▶ [Aim of the exercise]
I'd like the entries reproduced exactly, with the images omitted.

▶ [Excerpted records]
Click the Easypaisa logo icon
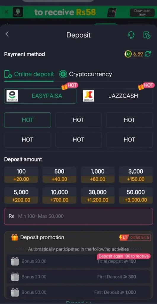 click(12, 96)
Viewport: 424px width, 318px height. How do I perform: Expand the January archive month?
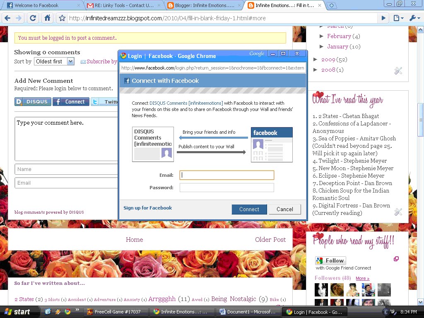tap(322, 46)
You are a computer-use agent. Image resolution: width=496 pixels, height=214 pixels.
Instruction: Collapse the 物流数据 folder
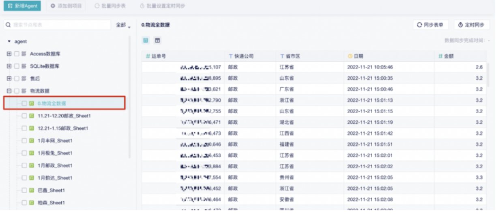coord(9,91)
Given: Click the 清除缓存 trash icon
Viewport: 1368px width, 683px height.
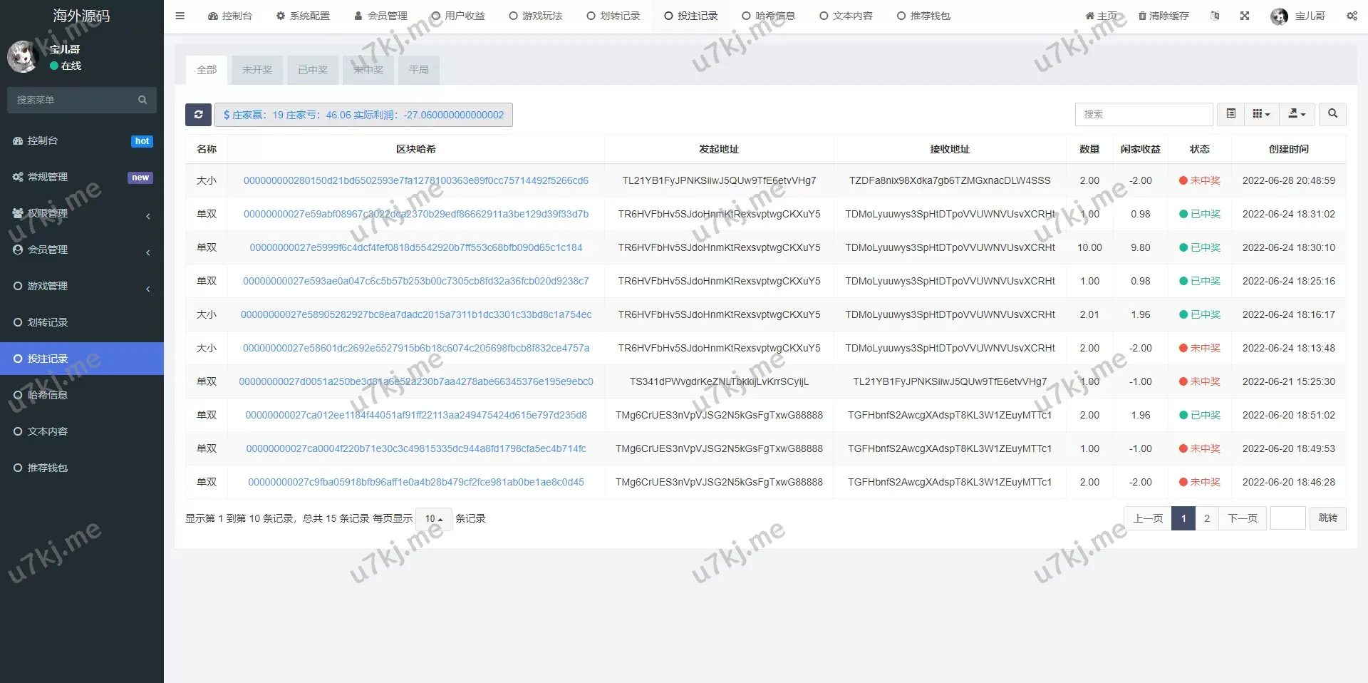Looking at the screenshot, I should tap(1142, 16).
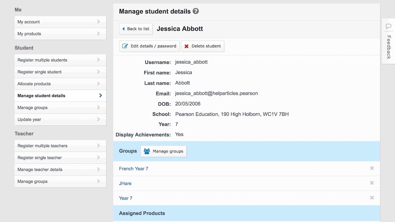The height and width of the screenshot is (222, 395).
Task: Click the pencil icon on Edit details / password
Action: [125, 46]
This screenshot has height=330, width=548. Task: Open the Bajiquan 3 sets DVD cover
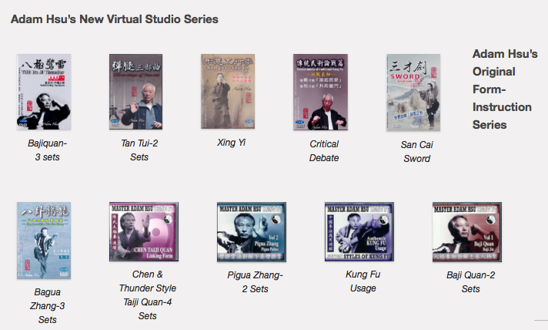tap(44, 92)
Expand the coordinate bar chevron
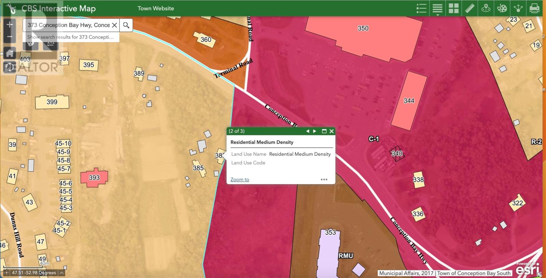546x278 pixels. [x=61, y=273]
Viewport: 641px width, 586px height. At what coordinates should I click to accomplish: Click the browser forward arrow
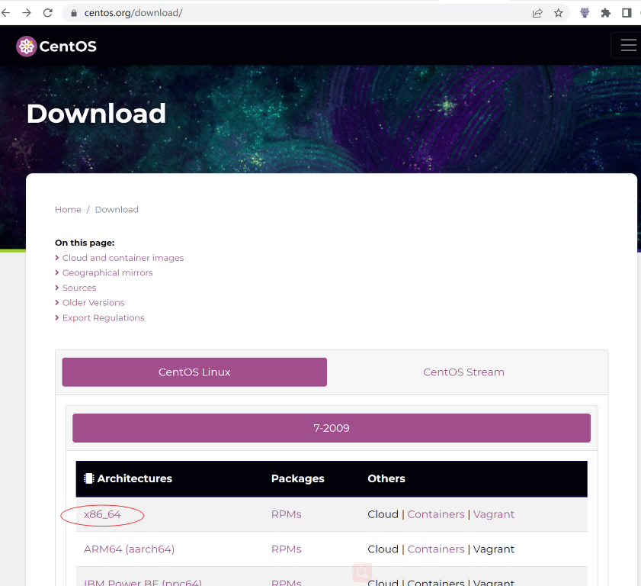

▶ [Exercise output]
Click the Easypaisa logo icon
 click(12, 96)
Viewport: 424px width, 318px height. How do I perform: Expand the January archive month?
tap(322, 46)
You are a computer-use agent. Image resolution: width=496 pixels, height=214 pixels.
Instruction: Collapse the 物流数据 folder
coord(9,91)
Given: Click the 清除缓存 trash icon
Viewport: 1368px width, 683px height.
Looking at the screenshot, I should tap(1142, 16).
The height and width of the screenshot is (222, 395).
Task: Click the pencil icon on Edit details / password
Action: [125, 46]
This screenshot has height=330, width=548. Task: Open the Bajiquan 3 sets DVD cover
tap(44, 92)
Expand the coordinate bar chevron
546x278 pixels. [x=61, y=273]
Viewport: 641px width, 586px height. At what coordinates should I click to accomplish: Click the browser forward arrow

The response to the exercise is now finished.